高齢者は一般的に体力や生理機能が低下しているため、防風通聖散の作用が強く出すぎる可能性があります。また、小児は体が未発達であり、生薬の影響を受けやすいため慎重な対応が必要です。特に5歳未満の小児への服用は避けるべきとされており、7歳未満でも服用には十分な注意が必要です。

防風通聖散の服用に注意が必要な持病・既往歴

防風通聖散に含まれる生薬には、特定の疾患や症状を悪化させる可能性があるものがあります。以下の持病や既往歴がある方は、服用前に必ず医師や薬剤師に相談してください。

心臓病・狭心症・心筋梗塞の既往がある人

防風通聖散に含まれる麻黄(マオウ)には、エフェドリンという成分が含まれており、交感神経を刺激する作用があります。この作用により心拍数の増加や血圧上昇を引き起こす可能性があるため、狭心症や心筋梗塞などの循環器系疾患がある方やその既往歴がある方は、症状が悪化するリスクがあります。動悸や不整脈を感じやすい方も注意が必要です。

重症高血圧の人

麻黄の交感神経刺激作用や甘草による偽アルドステロン症のリスクから、重症の高血圧がある方は防風通聖散の服用に特に注意が必要です。軽度から中等度の高血圧で、のぼせや肩こり、動悸などの随伴症状がある場合は適応となることもありますが、血圧のコントロールが不十分な重症例では避けるべきです。

腎臓に障害がある人

防風通聖散には利尿作用があり、腎臓に負担をかける可能性があります。また、甘草に含まれるグリチルリチンは腎臓で代謝されるため、腎機能が低下している方では偽アルドステロン症などの副作用が現れやすくなります。高度な腎障害がある方は服用を避けるべきです。

甲状腺機能亢進症の人

麻黄に含まれるエフェドリンは交感神経を刺激するため、すでに代謝が亢進している甲状腺機能亢進症(バセドウ病など)の方では、動悸や頻脈、発汗過多などの症状を悪化させる可能性があります。甲状腺機能に異常がある方は、必ず医師に相談してから服用を検討してください。

データ抜粋
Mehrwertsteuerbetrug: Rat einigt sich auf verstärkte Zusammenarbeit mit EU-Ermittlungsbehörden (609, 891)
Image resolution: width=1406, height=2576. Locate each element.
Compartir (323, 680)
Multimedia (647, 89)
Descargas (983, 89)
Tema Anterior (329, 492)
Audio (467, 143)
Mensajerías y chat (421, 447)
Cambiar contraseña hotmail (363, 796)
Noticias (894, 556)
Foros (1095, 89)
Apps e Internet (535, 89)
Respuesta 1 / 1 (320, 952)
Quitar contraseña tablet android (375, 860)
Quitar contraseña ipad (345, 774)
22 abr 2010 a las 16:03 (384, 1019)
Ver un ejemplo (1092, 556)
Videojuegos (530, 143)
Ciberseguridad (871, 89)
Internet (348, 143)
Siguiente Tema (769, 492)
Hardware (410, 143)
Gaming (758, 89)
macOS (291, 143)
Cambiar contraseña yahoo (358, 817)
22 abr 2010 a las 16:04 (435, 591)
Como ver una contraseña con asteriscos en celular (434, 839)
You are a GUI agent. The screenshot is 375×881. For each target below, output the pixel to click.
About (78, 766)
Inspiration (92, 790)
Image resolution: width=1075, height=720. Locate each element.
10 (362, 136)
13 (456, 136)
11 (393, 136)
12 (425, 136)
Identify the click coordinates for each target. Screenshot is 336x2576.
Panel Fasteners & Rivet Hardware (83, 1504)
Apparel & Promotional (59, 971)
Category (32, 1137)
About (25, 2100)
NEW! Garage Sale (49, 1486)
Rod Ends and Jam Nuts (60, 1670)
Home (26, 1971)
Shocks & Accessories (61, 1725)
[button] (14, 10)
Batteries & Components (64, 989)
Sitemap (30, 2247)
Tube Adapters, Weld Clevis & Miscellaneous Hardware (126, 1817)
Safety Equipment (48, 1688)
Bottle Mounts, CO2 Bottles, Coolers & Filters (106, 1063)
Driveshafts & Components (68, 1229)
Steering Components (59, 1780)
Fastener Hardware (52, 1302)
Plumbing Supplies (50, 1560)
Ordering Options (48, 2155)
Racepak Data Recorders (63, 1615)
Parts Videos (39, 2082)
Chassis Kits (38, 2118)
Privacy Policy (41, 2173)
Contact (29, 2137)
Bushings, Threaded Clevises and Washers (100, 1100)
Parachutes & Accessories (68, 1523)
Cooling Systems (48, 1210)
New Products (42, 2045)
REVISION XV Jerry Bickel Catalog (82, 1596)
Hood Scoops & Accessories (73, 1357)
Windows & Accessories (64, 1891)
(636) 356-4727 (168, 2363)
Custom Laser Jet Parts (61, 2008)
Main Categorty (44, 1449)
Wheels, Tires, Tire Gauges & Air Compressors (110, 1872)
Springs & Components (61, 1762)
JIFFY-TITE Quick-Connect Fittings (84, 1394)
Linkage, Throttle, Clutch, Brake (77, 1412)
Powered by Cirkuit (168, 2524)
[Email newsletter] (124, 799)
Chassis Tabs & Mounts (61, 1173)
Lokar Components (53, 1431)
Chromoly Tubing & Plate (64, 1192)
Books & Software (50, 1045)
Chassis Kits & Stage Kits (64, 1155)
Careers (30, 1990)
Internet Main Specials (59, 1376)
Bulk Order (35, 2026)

確認問題
1 > 防風通聖散の注意点を述べた文章では、何歳未満の小児への服用は避けるべきとされていますか。
2 > 防風通聖散の注意点を述べた文章を、最後の段落の後から書き継いでください。

解答一覧
1 > 5歳未満です。

2 >
排尿障害がある人

前立腺肥大症などによる排尿障害がある方は、防風通聖散の服用により症状が悪化する可能性があります。麻黄の成分が膀胱括約筋に影響を与え、排尿困難を引き起こすことがあるためです。排尿に関する問題がある方は注意が必要です。

妊娠中・授乳中の人

妊娠中の方は、防風通聖散に含まれる大黄や芒硝の瀉下作用が子宮収縮を誘発する可能性があるため、服用を避けるべきです。授乳中の方についても、生薬成分が母乳に移行する可能性があるため、服用する場合は授乳を避けるか、授乳を中止して服用することが推奨されています。妊娠の可能性がある方も、服用前に医師に相談してください。

防風通聖散で起こりうる副作用

漢方薬は自然由来の生薬から作られているため「副作用がない」というイメージを持つ方もいますが、これは誤解です。防風通聖散は18種類もの生薬を含む複雑な処方であり、体質に合わない場合や長期間服用した場合には様々な副作用が現れることがあります。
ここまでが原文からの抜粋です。